Son analyse confirme s'il en était encore besoin que le souvenir du génocide des Juifs d'Europe par les nazis a acquis une place exceptionnelle dans la plupart des régimes mémoriels occidentaux, devenant en quelque sorte un étalon de la souffrance et de l'horreur confirmé notamment par la théorie du point Godwin.

Or, Anshel Pfeffer considère que cette situation est un piège des ennemis d'Israël qui risque de se refermer sur son pays.

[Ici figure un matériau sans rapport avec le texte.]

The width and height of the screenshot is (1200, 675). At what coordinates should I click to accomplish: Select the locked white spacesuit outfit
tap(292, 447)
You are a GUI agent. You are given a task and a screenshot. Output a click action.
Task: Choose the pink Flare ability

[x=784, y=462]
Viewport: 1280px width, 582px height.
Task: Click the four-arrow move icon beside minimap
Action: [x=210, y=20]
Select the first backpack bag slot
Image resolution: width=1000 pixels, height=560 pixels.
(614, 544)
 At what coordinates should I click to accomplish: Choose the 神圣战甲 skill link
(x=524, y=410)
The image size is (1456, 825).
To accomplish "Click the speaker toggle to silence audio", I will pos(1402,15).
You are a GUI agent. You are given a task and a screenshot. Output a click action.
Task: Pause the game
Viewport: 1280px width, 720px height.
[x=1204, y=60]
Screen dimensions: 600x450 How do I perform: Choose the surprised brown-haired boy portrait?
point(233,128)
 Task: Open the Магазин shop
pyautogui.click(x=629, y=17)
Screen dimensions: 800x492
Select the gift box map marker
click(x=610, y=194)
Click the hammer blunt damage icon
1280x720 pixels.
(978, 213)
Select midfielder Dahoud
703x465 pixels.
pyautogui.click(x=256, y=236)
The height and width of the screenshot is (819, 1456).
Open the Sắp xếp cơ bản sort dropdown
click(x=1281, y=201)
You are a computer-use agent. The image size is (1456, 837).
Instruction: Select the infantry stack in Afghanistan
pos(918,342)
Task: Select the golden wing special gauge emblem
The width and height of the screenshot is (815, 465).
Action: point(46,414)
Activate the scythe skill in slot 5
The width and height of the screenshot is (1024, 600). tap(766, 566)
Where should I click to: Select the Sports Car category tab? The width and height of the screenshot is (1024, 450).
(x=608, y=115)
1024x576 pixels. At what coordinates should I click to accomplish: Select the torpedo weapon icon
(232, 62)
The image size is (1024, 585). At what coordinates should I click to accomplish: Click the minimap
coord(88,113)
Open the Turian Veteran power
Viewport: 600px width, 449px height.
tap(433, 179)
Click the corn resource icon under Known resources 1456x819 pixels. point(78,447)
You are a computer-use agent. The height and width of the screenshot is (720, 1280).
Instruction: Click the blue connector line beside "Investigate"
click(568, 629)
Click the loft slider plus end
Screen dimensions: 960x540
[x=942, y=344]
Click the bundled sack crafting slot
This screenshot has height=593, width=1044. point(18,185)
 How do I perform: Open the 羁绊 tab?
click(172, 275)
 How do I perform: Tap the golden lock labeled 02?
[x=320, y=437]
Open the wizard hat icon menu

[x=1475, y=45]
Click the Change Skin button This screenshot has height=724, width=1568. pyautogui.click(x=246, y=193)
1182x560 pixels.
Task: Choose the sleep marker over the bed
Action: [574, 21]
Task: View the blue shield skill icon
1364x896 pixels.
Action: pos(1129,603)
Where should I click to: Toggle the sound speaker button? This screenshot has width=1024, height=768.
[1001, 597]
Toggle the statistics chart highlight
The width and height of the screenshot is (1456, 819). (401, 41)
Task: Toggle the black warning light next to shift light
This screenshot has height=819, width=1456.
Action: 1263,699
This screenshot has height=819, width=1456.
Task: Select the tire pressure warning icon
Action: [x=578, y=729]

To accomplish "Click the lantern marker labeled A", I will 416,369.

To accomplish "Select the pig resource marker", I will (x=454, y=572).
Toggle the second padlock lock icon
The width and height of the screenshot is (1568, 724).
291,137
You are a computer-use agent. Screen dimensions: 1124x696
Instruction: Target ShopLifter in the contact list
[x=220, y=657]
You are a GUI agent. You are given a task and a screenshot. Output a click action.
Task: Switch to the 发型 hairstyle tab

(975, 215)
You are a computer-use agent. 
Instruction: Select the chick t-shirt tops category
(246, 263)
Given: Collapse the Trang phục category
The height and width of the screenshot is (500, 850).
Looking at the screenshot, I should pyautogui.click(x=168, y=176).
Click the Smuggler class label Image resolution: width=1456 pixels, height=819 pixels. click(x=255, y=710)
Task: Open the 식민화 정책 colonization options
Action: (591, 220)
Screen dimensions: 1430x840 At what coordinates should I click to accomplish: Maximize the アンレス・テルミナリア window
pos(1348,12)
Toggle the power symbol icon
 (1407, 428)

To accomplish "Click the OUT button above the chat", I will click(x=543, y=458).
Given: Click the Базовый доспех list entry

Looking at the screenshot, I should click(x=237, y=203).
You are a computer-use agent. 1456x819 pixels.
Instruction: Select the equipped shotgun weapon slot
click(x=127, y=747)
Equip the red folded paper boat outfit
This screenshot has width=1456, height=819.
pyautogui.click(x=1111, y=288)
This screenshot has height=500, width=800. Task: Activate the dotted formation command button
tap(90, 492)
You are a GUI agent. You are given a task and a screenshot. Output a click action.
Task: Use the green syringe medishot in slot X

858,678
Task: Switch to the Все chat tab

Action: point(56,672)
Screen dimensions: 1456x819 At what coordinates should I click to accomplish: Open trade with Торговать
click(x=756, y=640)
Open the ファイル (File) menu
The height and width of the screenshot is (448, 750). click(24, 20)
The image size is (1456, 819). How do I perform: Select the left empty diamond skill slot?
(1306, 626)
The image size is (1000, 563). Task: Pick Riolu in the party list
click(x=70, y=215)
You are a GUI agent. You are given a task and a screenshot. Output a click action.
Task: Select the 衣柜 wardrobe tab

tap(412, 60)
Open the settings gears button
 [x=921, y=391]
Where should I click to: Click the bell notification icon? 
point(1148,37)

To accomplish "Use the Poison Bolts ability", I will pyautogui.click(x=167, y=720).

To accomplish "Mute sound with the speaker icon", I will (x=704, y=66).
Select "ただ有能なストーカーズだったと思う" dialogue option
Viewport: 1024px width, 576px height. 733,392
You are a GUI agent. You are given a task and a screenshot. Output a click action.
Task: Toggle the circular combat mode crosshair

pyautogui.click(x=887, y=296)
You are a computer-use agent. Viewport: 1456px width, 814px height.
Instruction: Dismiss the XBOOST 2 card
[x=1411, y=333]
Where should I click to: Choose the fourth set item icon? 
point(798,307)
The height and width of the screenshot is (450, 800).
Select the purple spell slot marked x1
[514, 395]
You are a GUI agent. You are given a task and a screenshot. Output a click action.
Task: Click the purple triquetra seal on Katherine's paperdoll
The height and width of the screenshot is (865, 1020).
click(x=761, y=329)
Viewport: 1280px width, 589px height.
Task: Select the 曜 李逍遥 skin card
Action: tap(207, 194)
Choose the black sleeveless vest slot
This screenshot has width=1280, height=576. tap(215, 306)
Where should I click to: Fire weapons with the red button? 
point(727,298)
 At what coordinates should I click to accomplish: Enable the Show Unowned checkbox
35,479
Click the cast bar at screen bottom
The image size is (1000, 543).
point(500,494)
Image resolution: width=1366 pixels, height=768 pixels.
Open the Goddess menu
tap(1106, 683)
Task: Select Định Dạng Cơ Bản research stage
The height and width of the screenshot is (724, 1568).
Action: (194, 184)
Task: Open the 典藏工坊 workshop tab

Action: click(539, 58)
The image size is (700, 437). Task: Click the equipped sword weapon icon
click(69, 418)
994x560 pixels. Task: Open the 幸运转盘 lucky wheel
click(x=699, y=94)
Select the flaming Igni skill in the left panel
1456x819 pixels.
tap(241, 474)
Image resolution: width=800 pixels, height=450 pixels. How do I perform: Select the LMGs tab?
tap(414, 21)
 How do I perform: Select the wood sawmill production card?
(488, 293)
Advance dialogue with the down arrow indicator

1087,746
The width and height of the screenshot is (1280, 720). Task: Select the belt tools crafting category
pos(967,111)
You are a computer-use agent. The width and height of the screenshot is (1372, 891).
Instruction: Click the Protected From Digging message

Jusqu'à présent, la vision binaire autour de l'Holocauste permettait bien des raccourcis : nier son existence revenait en effet à être classé dans les rangs des ennemis d'Israël qui considèrent que ce pays instrumentalise la mémoire victimaire de l'évènement pour justifier son existence et ses droits sur la Palestine.

Les nouveaux dirigeants iraniens semblent décidés à sortir de cette caricature stérile en acceptant de reconnaître l'existence de l'Holocauste, ce qui leur permettra désormais d'entrer dans le débat pour mieux mettre en lumière ce qu'ils considèrent comme "le talon d'Archille des sionistes". En somme, il s'agit de démontrer que la Shoah a certes été une catastrophe, au même titre que le génocide des Arméniens, l'esclavage... et l'occupation de la Palestine depuis 1948 !

Nous n'avons pas la prétention sur ce site d'affirmer que les prises de position récentes du régime iranien relèvent d'une telle stratégie. Seul un témoignage officiel permettra peut-être un jour de confirmer ce qui apparaît pour le moment comme une très forte présomption de manipulation géopolitico-mémorielle. Si tel est le cas, les conséquences seront exceptionnelles, tant d'un point de vue géopolitique que mémoriel.